For the past three years since the program started, MacAulay has worked with about 70 different children a year. They're between kindergarten and Grade 6. The children are referred to her either by parents, teachers or health-care practitioners.
"So far, the demand outweighs the supply," said MacAulay.
"There could be two of us working full time and we'd probably still be full."
But for now, MacAulay is just happy there's at least one full-time position.
"From the beginning, the principal (Janette Vlanich) has been so supportive," said MacAulay.
"She's been an advocate for the program and she's very resourceful finding supplies."
Through art and play, children are given an opportunity to express their feelings in ways they may not yet have the verbal language for, said MacAulay.
After explaining what counselling is and that the studio is a safe place, children can explore the bins around the room.
"I'll ask a child, 'What's attracting you right now?' They'll usually feel excited about choosing but sometimes, rarely, they're so shut down they just can't," she said.
"Once they make a decision, they move away from day-to-day thinking, they're completely focused on what they're doing and getting in touch with their feelings."
MacAulay said the feeling is hard to articulate, but when a child starts processing, you can actually feel it in the room.
"The difference in here is no one is judging them, it's a safe place," said MacAulay.
The school board has played a big role in supporting mental health in the schools, said MacAulay.
"Administration has been 100-per-cent supportive of the program. It's recognition that emotional needs are important."
It helps other adults working in the school as well.
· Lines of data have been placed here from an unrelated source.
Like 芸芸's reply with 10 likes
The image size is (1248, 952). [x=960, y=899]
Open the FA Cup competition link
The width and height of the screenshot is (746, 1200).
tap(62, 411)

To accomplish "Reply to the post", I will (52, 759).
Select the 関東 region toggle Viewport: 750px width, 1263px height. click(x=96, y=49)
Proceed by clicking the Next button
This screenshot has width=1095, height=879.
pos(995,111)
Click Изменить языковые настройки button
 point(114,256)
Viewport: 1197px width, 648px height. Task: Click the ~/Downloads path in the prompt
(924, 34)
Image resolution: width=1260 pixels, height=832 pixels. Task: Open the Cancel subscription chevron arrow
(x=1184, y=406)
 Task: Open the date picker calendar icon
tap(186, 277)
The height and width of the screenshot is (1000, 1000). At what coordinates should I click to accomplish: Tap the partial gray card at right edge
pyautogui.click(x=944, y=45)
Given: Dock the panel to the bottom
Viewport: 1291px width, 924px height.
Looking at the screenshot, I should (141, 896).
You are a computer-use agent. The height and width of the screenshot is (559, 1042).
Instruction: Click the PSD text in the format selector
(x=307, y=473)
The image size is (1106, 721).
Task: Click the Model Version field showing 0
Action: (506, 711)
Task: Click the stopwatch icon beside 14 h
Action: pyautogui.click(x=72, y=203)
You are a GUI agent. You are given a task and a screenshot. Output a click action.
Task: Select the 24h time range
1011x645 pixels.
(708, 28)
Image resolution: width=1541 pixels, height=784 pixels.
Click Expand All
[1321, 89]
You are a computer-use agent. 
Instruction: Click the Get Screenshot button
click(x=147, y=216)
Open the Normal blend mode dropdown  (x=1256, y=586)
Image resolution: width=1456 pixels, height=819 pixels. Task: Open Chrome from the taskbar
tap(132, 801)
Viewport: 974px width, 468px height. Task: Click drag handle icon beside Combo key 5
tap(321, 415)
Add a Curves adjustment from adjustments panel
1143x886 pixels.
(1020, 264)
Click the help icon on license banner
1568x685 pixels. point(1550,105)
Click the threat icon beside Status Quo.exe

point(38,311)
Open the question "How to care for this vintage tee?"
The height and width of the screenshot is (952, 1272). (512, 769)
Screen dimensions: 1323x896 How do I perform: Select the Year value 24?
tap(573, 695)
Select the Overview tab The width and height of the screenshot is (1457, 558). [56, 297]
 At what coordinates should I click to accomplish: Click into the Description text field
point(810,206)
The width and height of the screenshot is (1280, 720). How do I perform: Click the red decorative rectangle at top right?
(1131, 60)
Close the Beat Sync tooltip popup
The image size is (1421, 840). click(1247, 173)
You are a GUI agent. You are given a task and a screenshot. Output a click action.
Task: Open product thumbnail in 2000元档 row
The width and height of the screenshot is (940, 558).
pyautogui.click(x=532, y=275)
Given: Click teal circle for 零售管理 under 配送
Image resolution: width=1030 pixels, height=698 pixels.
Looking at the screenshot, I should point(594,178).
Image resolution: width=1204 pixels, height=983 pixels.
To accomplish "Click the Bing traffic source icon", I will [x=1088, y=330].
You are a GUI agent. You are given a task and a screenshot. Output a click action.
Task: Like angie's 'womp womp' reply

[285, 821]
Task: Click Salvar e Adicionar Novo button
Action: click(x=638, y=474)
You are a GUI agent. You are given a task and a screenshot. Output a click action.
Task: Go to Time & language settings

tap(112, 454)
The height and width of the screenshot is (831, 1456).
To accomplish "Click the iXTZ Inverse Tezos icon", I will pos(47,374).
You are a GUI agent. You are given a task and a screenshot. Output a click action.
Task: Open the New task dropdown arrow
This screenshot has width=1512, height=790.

"It makes a lot of people feel better that they can do something and get help for the kid," said MacAulay.
"It's hard to be faced with high-level needs if you always have that desire to do more. It's a recipe for burnout."
MacAulay was a high school English teacher before leaving to travel and experience the world. When she was close to turning 40, she stumbled into painting and felt the power of it.
"It was like waking up. There was powerful healing to it," said MacAulay.
After researching the art therapy field, MacAulay enrolled in an 18-month program in Vancouver and worked with homeless teens, women from the sex trade and in elementary schools.
It was the elementary-aged individuals who spoke to her the most.
"It was their honest, heartfelt expression," said MacAulay.
"In a therapy experience, that's what will allow them to move forward."
MacAulay said she's lucky to have found a full-time, school-based position in Inuvik and said there is a lot of strength in the community.
"In just the past four years, there has been so much more awareness around mental health," said MacAulay.
"The key thing is to build a positive relationship and to show them there's hope for the future. It lets kids know the world can be a loving place."